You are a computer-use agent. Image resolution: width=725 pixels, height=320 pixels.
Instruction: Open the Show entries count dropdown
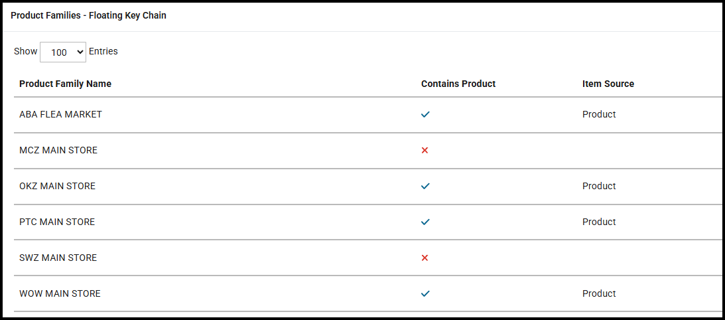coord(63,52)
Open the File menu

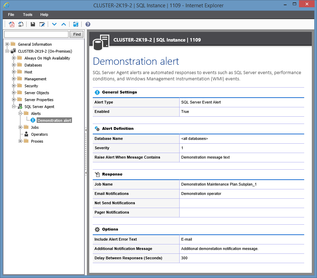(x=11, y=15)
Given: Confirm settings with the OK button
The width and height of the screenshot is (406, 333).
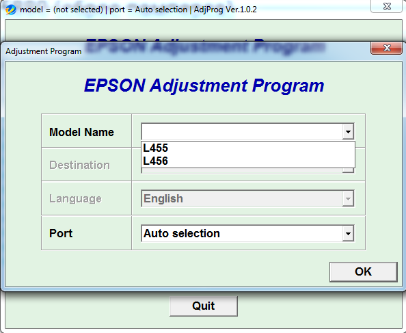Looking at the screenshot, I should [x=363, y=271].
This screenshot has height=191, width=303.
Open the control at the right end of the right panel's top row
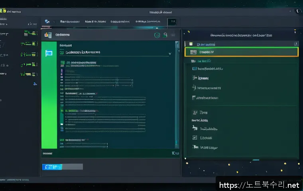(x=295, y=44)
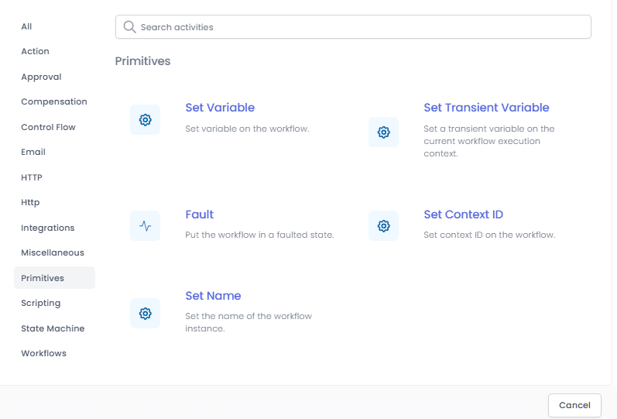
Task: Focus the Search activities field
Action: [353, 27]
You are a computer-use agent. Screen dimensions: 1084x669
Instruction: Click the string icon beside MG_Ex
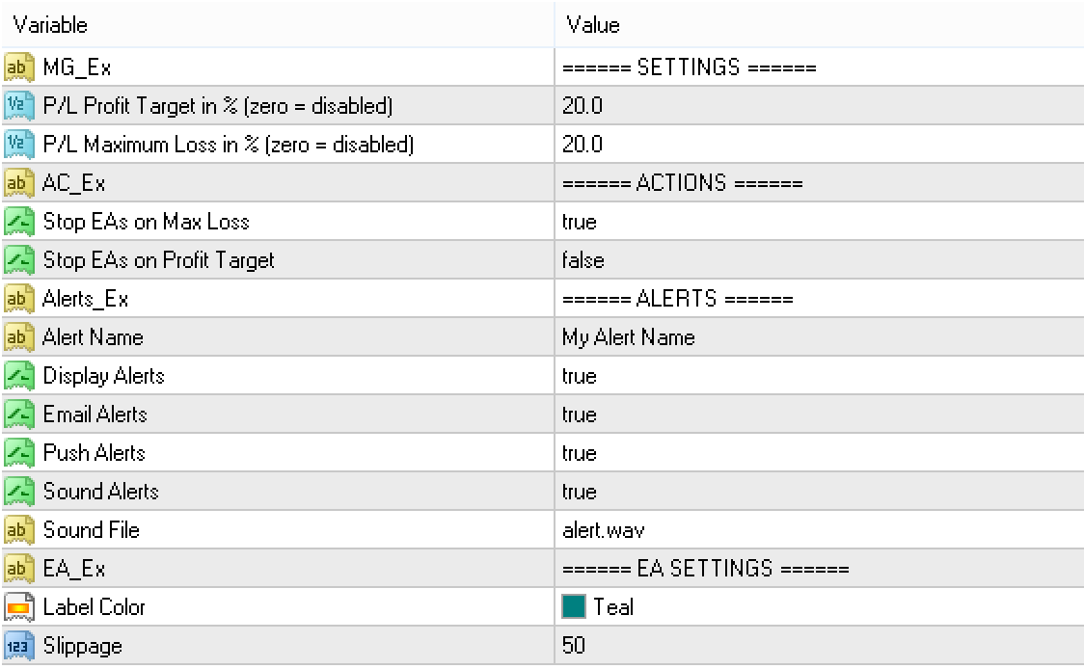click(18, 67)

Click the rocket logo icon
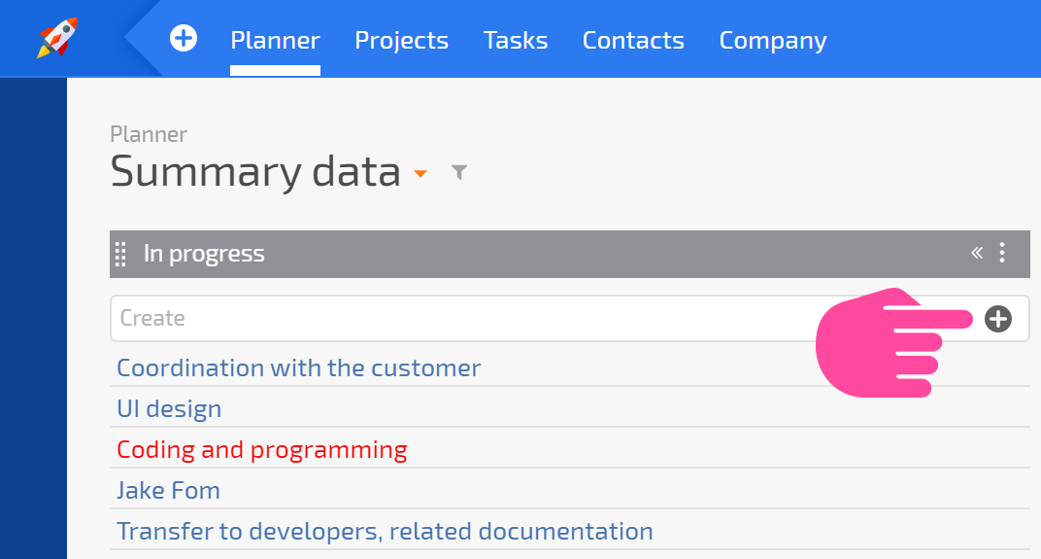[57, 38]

-*-

Your assignment – Repeat each entry exactly as it appears; skip any picture.

Result of this exercise –
You are a computer-use agent. Image resolution: width=725 pixels, height=320 pixels.
Instruction: Open the Show entries count dropdown
coord(63,52)
Open the File menu

(x=11, y=15)
Given: Confirm settings with the OK button
The width and height of the screenshot is (406, 333).
Looking at the screenshot, I should [x=363, y=271].
This screenshot has height=191, width=303.
Open the control at the right end of the right panel's top row
(x=295, y=44)
Task: Focus the Search activities field
Action: [353, 27]
You are a computer-use agent. Screen dimensions: 1084x669
Instruction: Click the string icon beside MG_Ex
click(18, 67)

Click the rocket logo icon
[57, 38]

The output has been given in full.